Travel Umrah di Surabaya Pastikan Keberangkatan Jemaah Berjalan Normal

Surabaya, Infopol.news – Di tengah dinamika situasi di kawasan Timur Tengah, operasional ibadah umrah di Arab Saudi dipastikan tetap berjalan normal. Sejumlah penyelenggara perjalanan ibadah di Surabaya menyatakan belum ada dampak langsung terhadap keberangkatan jemaah.

CEO Shafira Tour & Travel, Danisa Saviera, mengatakan aktivitas ibadah di Kota Suci Makkah dan Madinah berlangsung seperti biasa. Penerbangan internasional menuju Jeddah maupun Madinah juga disebut masih beroperasi sesuai jadwal.

“Keberangkatan terdekat jemaah Shafira pada 4 Maret dan hingga saat ini masih sesuai jadwal,” ujar Danisa di Surabaya, Minggu (1/3/2026).

Selain 4 Maret, jadwal keberangkatan berikutnya tercatat pada 5, 8, 12, 16, 17, 20, 22, 24, 25, 29, dan 30 Maret 2026. Menurut Danisa, seluruh grup jemaah terus dipantau melalui koordinasi dengan mitra di Arab Saudi, maskapai penerbangan, serta otoritas terkait.

Ia menegaskan, keselamatan dan kenyamanan jemaah menjadi prioritas utama. Pihaknya menyatakan siap melakukan penyesuaian apabila terdapat kebijakan baru demi keamanan bersama.
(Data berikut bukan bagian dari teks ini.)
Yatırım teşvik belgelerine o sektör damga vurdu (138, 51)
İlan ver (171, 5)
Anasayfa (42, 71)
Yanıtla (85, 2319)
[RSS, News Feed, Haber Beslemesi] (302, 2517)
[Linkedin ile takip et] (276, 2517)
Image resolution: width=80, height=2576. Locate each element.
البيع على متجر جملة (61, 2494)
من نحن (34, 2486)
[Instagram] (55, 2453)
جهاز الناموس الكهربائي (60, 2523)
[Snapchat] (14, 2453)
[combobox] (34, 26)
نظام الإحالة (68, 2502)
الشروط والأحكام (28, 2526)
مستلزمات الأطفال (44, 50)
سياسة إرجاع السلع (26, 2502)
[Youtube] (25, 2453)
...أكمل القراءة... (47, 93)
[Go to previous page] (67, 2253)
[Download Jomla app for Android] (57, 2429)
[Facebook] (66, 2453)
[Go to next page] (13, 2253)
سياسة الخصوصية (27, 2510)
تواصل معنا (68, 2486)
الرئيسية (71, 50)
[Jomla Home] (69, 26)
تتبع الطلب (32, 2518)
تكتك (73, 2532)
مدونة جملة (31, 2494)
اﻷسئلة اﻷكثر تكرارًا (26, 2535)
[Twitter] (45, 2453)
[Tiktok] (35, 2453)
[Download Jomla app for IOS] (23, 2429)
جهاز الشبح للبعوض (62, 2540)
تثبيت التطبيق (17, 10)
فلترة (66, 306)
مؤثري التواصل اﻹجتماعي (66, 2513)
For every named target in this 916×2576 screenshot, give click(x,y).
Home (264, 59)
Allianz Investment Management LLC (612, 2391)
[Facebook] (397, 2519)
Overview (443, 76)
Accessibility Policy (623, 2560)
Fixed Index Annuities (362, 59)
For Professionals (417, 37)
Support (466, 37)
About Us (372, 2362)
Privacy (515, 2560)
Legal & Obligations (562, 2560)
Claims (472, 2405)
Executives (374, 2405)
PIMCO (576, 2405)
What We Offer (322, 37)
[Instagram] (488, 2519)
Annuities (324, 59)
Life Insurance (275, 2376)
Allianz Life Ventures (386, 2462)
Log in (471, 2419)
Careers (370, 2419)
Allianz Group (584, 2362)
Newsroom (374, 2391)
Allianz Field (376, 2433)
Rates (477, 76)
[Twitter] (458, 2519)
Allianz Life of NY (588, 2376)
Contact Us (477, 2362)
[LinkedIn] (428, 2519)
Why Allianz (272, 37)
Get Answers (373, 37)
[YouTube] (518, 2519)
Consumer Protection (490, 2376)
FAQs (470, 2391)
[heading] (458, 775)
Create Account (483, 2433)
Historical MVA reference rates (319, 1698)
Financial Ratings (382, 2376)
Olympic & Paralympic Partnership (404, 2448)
Secara terpisah, Pelaksana Tugas Kepala Kantor Wilayah Kementerian Haji dan Umrah (Kemenhaj) Jawa Timur, Mohammad As’adul Anam, menyampaikan bahwa penerbangan dari Indonesia menuju Arab Saudi masih relatif aman dan berjalan normal.

Ia menjelaskan, sejumlah maskapai yang melayani rute tersebut belum terdampak langsung. Penerbangan Garuda Indonesia menuju Jeddah masih beroperasi seperti biasa, sementara penyesuaian rute dilakukan untuk penerbangan ke Amsterdam melalui Kairo sebagai langkah antisipatif. Penerbangan Lion Air ke Jeddah juga dilaporkan tetap berjalan sesuai jadwal.

Selain itu, Saudia Airlines dan AirAsia disebut masih melayani penerbangan sesuai jadwal keberangkatan.

Anam mengimbau masyarakat untuk tetap mengikuti informasi resmi dari pemerintah pusat dan maskapai. Hingga saat ini, kondisi penerbangan dinyatakan relatif stabil sehingga masyarakat yang akan berangkat maupun yang sedang berada di Arab Saudi diminta tetap tenang.